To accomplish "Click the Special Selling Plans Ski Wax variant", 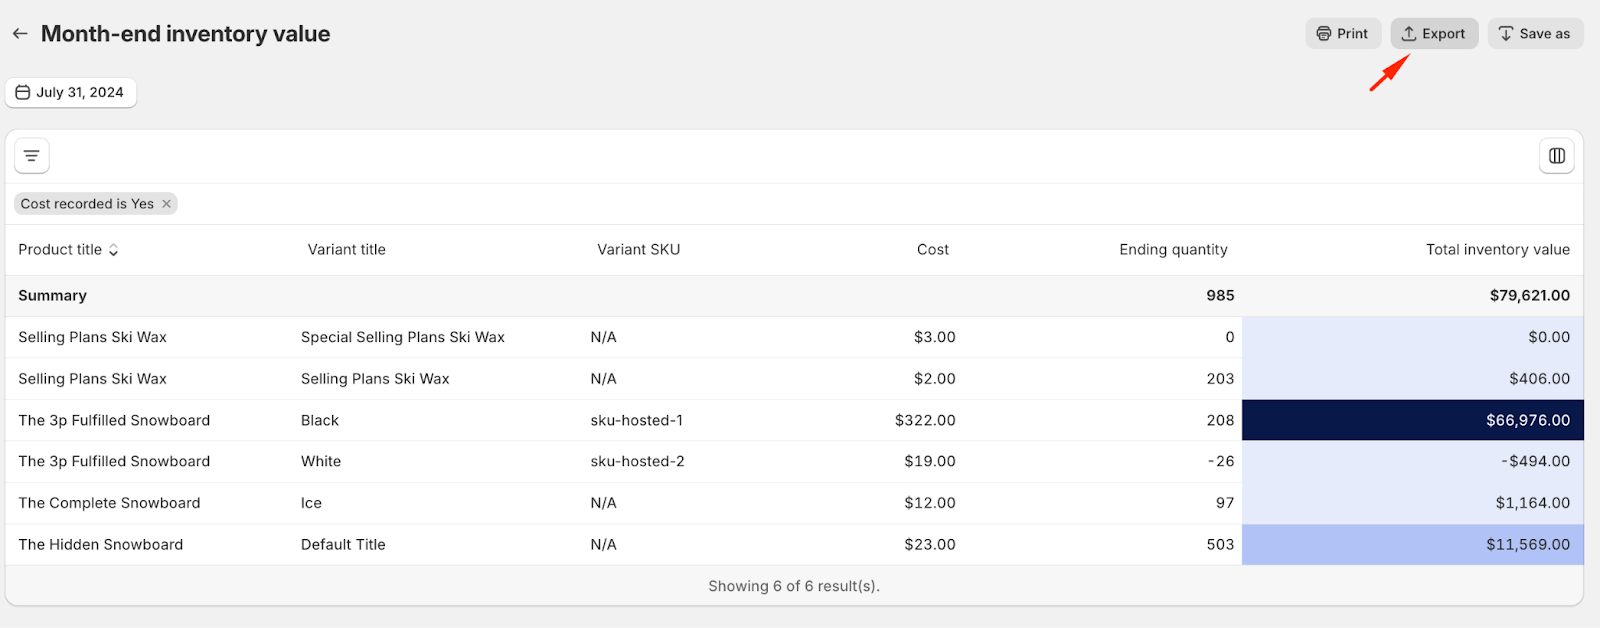I will point(402,338).
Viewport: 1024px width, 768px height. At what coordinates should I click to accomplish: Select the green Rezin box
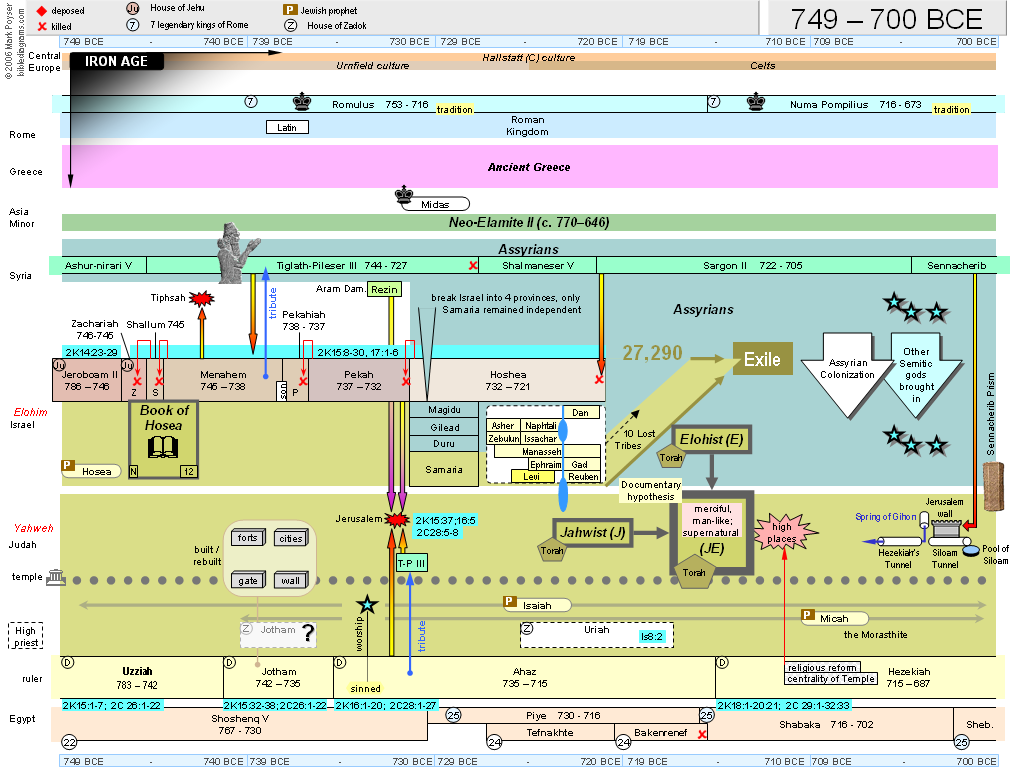383,289
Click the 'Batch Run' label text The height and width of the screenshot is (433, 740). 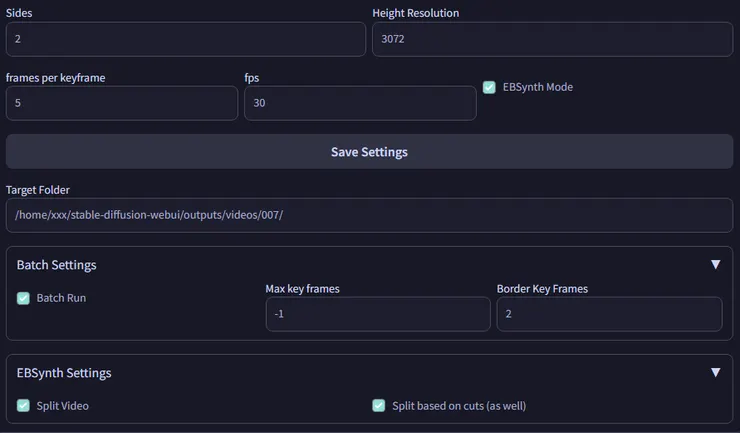tap(61, 298)
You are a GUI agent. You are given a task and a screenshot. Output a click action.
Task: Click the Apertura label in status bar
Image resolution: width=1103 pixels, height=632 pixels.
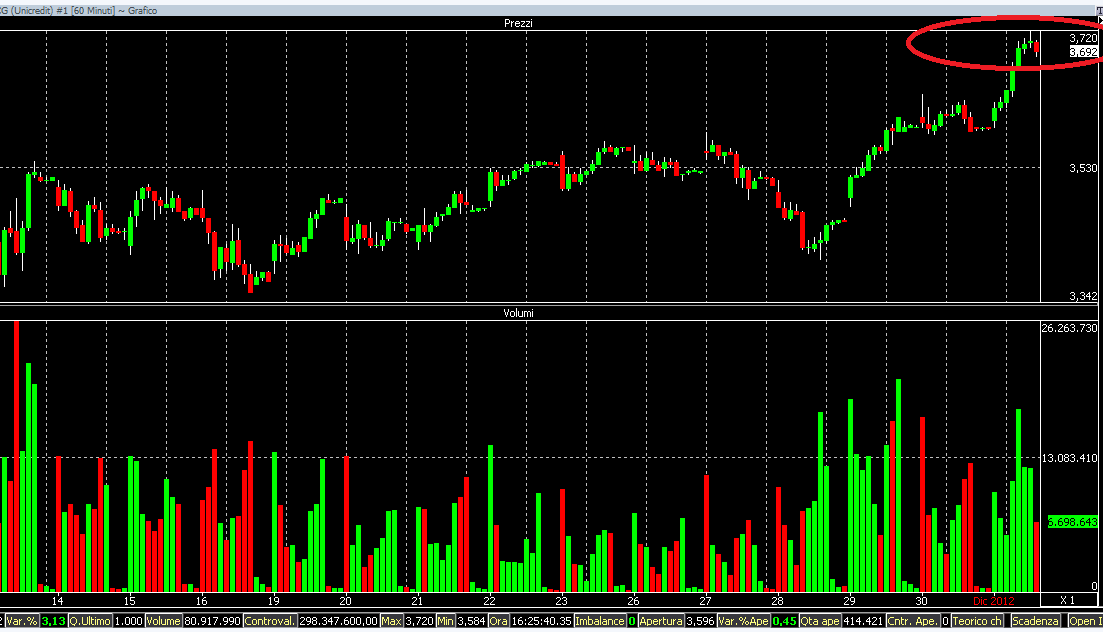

#####

▶ [WHAT IS BEING ASKED]
The required answer is every line from the one containing "You are a GUI" through the last line of the entries, restated word for word and with no pictures.

▶ [WRITTEN SOLUTION]
You are a GUI agent. You are given a task and a screenshot. Output a click action.
Task: Click the Apertura label in status bar
Image resolution: width=1103 pixels, height=632 pixels.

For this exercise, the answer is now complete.